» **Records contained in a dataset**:

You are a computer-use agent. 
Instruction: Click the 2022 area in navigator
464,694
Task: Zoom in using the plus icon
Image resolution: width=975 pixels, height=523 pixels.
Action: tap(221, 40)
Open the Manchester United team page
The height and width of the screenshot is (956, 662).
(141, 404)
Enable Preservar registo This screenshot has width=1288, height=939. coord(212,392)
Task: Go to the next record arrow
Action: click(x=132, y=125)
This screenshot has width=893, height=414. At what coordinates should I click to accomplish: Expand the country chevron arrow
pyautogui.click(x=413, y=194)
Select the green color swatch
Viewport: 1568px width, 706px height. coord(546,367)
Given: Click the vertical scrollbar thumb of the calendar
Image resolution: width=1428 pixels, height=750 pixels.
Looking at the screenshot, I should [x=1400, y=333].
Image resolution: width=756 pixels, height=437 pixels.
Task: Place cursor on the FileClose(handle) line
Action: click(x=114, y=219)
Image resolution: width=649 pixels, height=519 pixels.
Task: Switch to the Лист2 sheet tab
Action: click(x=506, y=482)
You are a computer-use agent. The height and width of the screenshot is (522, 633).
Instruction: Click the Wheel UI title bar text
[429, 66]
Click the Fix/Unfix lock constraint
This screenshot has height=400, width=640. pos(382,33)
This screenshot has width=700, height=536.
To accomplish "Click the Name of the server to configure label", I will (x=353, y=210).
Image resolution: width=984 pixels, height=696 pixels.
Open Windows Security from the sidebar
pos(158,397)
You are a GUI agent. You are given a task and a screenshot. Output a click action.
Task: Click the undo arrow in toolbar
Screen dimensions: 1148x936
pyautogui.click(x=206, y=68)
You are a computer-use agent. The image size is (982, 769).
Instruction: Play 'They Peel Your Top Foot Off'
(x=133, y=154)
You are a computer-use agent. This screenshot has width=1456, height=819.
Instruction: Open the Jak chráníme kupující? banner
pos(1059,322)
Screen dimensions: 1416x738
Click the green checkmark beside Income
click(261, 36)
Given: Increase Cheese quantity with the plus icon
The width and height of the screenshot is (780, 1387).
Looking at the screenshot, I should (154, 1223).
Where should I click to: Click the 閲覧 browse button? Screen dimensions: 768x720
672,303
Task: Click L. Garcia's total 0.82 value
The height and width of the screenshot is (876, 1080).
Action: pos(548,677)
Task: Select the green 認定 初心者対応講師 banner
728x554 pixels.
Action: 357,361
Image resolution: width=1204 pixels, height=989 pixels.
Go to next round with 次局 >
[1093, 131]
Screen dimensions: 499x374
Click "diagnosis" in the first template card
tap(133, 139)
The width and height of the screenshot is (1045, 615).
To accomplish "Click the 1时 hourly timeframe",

» **YOUR INSTRUCTIONS**: From the data above, copy each line that has the string "computer".

» **RESPONSE TO THE EXERCISE**:
You are a computer-use agent. 
You are a computer-use agent. The height and width of the screenshot is (522, 633).
You are a computer-use agent. The image size is (982, 769).
You are a computer-use agent. This screenshot has width=1456, height=819.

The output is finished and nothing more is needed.